Personal information
- Full name: Pavlo Borysovych Orikhovskyi
- Date of birth: 13 May 1996 (age 30)
- Place of birth: Chervonoarmiisk, Ukraine
- Height: 1.81 m (5 ft 11+1⁄2 in)
- Position: Midfielder

Team information
- Current team: Feniks-Mariupol
- Number: 10

Youth career
- 2009–2010: FC BRW-BIK Volodymyr-Volynskyi
- 2010–2013: Dynamo Kyiv

Senior career*
- Years: Team / Apps / (Gls)
- 2013–2019: Dynamo Kyiv / 4 / (1)
- 2017–2018: → Chornomorets Odesa (loan) / 13 / (0)
- 2018–2019: → Arsenal Kyiv (loan) / 24 / (3)
- 2019–2021: Kolos Kovalivka / 42 / (6)
- 2021: Rukh Lviv / 5 / (0)
- 2022–2025: Kolos Kovalivka / 76 / (11)
- 2026–: Feniks-Mariupol / 10 / (3)

International career
- 2012: Ukraine U16 / 9 / (0)
- 2011–2013: Ukraine U17 / 12 / (1)
- 2016: Ukraine U21 / 1 / (0)

= Pavlo Orikhovskyi =

Ukrainian footballer

Pavlo Orikhovskyi (Павло Борисович Оріховський; born 13 May 1996) is a Ukrainian professional footballer who plays as a midfielder for Ukrainian First League club Feniks-Mariupol.

==Career==
Orikhovskyi is a product of the BRW-BIK Volodymyr-Volynskyi and FC Dynamo youth sportive schools. His first trainer was Viktor Muntyan.
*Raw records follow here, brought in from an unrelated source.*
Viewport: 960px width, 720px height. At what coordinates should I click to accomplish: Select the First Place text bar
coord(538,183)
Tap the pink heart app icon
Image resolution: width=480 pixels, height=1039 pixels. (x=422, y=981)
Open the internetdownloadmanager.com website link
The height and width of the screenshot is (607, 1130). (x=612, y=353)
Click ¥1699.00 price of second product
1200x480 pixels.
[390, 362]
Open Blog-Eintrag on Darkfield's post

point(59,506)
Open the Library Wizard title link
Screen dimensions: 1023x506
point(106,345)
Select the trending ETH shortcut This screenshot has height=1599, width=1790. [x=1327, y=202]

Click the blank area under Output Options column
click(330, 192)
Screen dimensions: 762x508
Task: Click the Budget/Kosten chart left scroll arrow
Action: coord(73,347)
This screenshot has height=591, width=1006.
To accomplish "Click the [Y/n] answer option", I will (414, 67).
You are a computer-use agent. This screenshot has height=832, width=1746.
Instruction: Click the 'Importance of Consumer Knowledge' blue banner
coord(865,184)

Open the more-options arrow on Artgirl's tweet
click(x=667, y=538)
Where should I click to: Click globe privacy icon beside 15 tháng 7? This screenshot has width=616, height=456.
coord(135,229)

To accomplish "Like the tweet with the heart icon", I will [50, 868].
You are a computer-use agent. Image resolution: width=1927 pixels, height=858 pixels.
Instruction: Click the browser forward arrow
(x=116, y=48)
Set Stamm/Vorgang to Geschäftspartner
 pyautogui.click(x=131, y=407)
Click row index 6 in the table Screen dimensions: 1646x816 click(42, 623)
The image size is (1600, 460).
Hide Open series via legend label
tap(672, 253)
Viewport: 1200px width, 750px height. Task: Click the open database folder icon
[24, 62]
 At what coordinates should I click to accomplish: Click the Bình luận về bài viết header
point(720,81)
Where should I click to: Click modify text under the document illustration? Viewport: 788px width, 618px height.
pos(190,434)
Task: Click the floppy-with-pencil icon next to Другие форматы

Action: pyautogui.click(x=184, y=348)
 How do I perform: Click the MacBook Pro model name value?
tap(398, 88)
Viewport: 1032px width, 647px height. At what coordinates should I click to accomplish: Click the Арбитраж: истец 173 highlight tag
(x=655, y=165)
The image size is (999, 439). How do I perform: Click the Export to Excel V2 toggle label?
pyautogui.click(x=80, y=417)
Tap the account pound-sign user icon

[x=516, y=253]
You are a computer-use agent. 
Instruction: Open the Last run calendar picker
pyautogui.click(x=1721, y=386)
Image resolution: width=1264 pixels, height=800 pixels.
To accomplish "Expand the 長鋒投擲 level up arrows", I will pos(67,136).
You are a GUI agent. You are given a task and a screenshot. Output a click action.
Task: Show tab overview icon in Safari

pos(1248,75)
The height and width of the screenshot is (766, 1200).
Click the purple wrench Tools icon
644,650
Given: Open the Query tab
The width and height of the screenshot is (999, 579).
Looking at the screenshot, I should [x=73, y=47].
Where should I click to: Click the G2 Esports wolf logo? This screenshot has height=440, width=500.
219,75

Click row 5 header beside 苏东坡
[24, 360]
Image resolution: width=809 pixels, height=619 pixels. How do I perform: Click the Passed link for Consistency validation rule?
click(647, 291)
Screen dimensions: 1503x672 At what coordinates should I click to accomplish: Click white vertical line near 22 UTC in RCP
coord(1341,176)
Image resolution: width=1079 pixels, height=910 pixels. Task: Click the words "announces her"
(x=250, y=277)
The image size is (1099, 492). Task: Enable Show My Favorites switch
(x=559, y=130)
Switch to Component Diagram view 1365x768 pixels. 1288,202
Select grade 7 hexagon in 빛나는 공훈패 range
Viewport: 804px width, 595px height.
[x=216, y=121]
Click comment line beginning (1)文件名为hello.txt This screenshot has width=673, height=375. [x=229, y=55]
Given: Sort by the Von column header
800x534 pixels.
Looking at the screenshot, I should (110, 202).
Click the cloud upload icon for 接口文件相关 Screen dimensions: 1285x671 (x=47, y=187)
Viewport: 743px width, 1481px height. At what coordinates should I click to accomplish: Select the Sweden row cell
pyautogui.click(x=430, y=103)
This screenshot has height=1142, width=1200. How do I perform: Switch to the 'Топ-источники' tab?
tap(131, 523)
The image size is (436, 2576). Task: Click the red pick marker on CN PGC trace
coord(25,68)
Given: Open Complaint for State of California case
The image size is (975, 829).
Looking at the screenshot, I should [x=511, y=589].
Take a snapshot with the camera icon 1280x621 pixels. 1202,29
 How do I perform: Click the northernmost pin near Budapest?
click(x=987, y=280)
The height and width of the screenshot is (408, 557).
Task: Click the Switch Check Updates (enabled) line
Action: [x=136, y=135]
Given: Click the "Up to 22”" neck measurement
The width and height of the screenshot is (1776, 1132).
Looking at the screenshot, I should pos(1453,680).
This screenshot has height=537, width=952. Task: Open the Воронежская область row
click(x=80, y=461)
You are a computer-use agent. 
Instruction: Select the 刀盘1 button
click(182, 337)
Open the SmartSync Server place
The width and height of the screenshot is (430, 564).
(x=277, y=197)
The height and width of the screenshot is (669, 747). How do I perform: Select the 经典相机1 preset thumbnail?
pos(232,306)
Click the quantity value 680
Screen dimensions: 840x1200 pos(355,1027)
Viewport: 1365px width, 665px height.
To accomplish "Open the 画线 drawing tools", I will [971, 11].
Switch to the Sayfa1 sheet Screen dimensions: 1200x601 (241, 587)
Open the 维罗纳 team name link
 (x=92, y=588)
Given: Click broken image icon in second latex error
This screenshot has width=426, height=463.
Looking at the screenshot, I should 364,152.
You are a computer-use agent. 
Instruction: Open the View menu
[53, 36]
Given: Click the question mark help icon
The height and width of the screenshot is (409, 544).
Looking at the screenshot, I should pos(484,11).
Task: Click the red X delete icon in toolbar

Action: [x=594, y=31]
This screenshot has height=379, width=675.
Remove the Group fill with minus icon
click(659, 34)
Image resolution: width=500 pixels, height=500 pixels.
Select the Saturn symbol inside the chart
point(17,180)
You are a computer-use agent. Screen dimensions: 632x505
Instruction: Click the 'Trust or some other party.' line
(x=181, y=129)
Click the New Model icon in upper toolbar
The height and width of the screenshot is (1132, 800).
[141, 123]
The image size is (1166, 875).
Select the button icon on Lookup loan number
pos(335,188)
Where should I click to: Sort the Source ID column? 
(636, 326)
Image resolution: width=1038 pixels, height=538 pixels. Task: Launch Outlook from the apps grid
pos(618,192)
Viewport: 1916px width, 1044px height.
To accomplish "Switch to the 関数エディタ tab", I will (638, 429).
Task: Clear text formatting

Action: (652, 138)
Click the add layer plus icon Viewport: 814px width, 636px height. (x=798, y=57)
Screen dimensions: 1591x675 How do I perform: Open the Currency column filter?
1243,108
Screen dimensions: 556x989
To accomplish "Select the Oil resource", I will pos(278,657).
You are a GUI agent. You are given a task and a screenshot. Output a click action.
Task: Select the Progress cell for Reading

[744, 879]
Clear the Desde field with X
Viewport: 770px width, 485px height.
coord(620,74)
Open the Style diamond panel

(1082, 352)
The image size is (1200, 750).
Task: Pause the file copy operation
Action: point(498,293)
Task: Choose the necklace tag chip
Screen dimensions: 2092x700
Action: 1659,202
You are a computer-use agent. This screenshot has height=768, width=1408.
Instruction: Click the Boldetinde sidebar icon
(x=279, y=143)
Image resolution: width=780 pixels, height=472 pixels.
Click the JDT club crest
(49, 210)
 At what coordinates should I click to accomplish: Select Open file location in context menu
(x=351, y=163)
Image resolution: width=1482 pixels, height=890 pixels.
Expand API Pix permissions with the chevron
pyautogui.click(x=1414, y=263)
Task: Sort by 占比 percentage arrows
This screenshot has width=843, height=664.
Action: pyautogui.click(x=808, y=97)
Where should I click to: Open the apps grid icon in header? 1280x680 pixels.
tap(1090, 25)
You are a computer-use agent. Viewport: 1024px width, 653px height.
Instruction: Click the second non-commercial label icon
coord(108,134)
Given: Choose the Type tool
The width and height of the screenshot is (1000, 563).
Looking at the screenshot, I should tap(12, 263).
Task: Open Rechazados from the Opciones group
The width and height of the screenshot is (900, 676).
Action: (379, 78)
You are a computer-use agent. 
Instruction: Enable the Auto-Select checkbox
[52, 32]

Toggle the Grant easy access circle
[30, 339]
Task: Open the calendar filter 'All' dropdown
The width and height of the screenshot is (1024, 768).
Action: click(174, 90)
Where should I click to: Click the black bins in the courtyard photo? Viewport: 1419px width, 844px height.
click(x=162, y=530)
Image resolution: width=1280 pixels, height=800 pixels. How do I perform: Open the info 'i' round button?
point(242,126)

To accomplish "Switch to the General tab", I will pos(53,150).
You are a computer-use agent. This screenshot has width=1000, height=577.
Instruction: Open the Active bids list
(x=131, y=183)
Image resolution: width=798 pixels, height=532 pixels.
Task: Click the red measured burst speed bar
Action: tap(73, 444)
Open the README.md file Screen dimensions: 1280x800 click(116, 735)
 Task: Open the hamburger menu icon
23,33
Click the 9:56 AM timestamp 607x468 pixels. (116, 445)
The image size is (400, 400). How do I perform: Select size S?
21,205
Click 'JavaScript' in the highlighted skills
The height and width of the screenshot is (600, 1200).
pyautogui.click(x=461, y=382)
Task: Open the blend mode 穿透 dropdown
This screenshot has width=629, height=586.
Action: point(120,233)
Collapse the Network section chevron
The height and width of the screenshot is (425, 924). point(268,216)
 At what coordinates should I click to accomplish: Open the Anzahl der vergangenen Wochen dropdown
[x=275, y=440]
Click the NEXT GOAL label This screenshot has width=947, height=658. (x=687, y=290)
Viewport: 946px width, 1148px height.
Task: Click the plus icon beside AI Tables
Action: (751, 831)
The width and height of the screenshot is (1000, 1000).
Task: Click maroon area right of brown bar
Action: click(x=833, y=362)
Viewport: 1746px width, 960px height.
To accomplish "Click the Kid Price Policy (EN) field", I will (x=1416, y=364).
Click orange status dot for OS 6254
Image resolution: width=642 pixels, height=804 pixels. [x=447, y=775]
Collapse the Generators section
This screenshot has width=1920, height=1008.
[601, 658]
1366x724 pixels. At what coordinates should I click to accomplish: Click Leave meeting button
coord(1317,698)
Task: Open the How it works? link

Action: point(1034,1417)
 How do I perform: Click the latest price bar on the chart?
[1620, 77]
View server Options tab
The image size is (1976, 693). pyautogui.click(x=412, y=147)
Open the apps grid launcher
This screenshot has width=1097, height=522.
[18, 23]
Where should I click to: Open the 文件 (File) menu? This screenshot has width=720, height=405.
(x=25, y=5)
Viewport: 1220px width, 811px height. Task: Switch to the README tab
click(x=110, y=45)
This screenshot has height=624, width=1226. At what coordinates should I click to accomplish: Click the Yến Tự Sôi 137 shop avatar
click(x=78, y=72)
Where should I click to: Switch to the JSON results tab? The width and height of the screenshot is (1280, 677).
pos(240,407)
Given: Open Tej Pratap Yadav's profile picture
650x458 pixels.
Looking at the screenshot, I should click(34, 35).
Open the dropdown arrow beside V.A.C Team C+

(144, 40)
He spent his career in the Ukrainian Premier League Reserves and in February 2016 was promoted to the main-squad team. Orikhovskyi made his debut in the Ukrainian Premier League for club FC Dynamo Kyiv in a match against FC Karpaty Lviv entraining in the second half-time on 11 March 2016.